[Data extracts]
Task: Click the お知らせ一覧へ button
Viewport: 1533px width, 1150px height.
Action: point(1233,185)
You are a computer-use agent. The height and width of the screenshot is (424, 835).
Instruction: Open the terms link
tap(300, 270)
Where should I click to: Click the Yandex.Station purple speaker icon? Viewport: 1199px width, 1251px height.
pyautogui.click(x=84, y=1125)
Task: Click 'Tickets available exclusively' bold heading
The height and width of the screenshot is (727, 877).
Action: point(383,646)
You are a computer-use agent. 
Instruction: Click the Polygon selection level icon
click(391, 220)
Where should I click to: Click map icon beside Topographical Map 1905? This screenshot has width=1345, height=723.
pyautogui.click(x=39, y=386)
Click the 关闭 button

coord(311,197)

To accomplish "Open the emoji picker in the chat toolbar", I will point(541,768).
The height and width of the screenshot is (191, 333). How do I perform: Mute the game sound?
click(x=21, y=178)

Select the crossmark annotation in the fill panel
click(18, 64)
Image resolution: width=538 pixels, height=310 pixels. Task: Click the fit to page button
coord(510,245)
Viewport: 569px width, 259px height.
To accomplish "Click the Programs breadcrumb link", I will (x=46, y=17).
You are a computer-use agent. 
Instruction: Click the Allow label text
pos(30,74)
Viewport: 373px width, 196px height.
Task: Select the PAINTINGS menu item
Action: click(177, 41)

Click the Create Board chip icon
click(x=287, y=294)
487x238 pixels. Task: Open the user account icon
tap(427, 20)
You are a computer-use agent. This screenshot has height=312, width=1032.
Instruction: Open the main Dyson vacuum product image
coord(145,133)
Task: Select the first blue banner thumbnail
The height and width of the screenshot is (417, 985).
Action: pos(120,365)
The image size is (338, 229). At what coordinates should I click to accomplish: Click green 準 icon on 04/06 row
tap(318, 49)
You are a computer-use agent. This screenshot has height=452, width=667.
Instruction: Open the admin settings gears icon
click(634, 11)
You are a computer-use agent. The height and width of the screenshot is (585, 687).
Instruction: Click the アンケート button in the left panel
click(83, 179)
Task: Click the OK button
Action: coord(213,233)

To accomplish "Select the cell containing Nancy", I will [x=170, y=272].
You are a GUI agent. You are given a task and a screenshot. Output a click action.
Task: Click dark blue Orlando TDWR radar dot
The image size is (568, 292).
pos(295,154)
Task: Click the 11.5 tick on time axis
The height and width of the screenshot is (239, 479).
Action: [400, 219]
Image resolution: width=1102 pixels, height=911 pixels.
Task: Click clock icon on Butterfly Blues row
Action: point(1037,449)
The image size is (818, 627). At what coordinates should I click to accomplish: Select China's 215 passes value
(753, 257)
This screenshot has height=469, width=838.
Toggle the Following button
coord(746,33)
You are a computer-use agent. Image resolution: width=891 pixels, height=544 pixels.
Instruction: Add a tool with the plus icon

[Exercise aim] Whenever the word "will" turns up in a line of the listing above, copy the line.

[Completed exercise]
To accomplish "Open the emoji picker in the chat toolbar", I will point(541,768).
To accomplish "Click the Programs breadcrumb link", I will (x=46, y=17).
To accomplish "Select the cell containing Nancy", I will [x=170, y=272].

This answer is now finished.